The story is told primarily from the viewpoint of the journalist Decker Hawthorne, and spans over several decades; it begins with chronicling his work on a scientific expedition to analyze the Shroud of Turin. An old friend of his, Professor Harry Goodman, is a member of the expedition, and later reveals in private that he has found living cells on the Shroud, which he plans to cultivate. Decker, though not particularly religious, is uncomfortable with the implications, and the two don't see each other for another several years. When he later meets the Goodmans' "adopted grand-nephew," Christopher, he can't help but suspect ... um, well.
Despite his initial unease, Decker quickly comes to think of Christopher as a very nice boy and good person. When the Goodmans die in a car accident, he becomes his legal guardian. But shadowy forces are at work, thinking the boy important to their vision of the world they wish to create. Moreover, as Christopher discovers that he has apparently inherited extraordinary abilities, it becomes clear to all that he has an important part to play in what is to come.
The trilogy spans (obviously) three volumes:
- In His Image
- Birth of an Age
- Acts of God
Provides examples of:
- All Myths Are True: The New Age cultist play on this to get the world ready to buy the lies of The Antichrist, who outright claims this to convince the majority of the religions of the planet to join him in persecuting the followers of God, who he paints as the villain at the center of this trope.
- A Nazi by Any Other Name: One German character who comes to believe Hitler was unironically right get regarded as this by the Jews he murders and tortures.
- The Antichrist: Christopher Goodman.
- Anyone Can Die: Major characters, viewpoint characters, friends and family of the above, and Decker himself all bite the dust at various points throughout the series.
- Apocalypse How: Beautifully done done particularly in the second book, where a series of asteroid strikes manage to provide an almost-to-the-letter-literal interpretation of various Biblical prophecies while still being one hundred per cent grounded in scientific fact.

Work to complete:
Answer these questions using the trilogy description:
(a) Which member of the expedition is an old friend of Decker's?
(b) How do the Goodmans die?
(c) What is the title of the third volume?
The stored data has nothing to do with this.

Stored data

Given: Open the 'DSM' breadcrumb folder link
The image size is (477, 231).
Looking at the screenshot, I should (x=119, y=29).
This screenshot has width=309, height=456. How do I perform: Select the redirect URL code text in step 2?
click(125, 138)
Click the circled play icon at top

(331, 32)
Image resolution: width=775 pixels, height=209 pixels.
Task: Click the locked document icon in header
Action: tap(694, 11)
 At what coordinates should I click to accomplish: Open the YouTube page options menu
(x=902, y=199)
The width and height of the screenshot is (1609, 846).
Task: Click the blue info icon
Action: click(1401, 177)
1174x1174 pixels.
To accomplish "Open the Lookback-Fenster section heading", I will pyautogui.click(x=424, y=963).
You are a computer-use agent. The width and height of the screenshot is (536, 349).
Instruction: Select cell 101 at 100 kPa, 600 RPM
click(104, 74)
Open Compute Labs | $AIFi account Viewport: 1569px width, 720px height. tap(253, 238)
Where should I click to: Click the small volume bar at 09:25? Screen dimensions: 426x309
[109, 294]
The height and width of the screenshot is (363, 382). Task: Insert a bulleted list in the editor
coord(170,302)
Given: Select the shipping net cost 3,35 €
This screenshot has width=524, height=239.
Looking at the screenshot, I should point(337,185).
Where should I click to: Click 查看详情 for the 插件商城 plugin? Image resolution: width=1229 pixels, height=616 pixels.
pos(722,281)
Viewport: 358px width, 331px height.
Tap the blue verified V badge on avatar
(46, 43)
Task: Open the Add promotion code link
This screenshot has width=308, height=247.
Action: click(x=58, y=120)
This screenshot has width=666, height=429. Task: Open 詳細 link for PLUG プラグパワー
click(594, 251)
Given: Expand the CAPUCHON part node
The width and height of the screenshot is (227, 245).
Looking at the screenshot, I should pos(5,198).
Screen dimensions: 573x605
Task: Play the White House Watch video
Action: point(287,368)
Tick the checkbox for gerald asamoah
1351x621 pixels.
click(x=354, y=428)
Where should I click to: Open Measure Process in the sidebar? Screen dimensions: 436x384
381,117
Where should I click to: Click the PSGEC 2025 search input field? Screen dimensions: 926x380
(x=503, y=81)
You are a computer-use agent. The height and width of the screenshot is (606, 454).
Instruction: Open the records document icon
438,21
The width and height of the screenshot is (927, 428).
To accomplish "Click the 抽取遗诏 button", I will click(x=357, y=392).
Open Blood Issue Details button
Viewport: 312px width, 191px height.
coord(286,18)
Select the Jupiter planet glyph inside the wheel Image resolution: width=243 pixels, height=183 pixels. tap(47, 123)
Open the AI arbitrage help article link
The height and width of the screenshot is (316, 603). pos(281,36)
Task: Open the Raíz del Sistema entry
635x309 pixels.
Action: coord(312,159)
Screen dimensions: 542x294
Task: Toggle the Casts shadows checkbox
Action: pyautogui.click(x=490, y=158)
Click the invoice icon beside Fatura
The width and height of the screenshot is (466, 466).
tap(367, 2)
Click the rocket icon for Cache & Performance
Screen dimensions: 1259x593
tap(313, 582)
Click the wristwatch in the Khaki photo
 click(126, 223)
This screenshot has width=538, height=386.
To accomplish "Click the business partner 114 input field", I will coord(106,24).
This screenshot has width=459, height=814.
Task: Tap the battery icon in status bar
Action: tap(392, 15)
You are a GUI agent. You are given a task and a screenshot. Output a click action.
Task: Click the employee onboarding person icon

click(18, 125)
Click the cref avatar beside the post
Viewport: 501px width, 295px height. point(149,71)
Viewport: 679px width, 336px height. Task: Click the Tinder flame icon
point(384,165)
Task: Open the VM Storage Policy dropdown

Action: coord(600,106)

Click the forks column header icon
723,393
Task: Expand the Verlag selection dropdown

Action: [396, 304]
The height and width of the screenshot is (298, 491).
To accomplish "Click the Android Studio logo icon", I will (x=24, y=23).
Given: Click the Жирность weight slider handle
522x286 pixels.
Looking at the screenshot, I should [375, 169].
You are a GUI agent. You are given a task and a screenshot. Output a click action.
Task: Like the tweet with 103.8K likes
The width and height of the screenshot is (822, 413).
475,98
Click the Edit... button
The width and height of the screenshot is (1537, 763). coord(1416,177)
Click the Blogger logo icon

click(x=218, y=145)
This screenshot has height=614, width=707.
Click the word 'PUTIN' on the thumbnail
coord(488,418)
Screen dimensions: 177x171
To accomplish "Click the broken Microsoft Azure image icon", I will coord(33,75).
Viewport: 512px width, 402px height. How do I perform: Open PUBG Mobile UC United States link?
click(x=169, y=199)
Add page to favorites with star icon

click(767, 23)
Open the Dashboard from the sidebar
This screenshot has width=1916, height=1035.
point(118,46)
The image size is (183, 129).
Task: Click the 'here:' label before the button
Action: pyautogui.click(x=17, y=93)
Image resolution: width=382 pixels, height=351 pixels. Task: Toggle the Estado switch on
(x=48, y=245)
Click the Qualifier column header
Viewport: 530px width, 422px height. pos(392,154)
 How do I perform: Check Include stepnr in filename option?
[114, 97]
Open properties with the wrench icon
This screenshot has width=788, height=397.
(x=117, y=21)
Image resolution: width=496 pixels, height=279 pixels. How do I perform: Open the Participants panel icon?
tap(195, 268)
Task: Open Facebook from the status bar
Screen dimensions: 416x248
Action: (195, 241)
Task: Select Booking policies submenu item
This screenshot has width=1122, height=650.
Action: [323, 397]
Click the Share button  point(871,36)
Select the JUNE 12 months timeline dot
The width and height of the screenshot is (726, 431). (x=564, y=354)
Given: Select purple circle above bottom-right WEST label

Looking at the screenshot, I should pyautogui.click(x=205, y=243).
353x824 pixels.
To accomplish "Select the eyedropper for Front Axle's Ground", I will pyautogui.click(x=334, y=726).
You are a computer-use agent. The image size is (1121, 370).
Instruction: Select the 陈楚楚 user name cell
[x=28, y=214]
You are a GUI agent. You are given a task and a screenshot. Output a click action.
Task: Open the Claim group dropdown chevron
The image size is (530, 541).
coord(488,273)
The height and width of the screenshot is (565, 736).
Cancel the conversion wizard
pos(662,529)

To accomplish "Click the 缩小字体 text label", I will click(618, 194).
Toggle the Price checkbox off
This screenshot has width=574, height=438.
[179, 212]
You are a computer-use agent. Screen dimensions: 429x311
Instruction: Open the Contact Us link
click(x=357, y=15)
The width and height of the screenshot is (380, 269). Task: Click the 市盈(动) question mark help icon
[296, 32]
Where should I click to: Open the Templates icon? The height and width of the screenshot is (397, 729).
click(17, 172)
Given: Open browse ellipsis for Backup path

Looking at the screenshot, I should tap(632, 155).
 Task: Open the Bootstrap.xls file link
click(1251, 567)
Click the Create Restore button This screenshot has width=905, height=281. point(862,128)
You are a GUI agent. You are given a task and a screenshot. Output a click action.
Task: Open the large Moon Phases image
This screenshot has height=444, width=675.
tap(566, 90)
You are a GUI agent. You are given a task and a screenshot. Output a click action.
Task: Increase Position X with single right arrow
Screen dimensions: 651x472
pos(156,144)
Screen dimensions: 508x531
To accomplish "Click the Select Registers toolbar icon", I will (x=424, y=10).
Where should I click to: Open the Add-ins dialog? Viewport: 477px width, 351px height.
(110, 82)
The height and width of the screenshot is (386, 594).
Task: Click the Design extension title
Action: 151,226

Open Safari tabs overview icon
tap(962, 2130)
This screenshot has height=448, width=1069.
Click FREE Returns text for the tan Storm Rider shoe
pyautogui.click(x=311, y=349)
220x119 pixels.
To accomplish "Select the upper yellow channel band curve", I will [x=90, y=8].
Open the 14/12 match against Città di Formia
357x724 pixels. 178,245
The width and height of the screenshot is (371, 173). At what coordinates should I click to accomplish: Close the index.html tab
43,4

Answer space:
(a) Professor Harry Goodman
(b) In a car accident
(c) Acts of God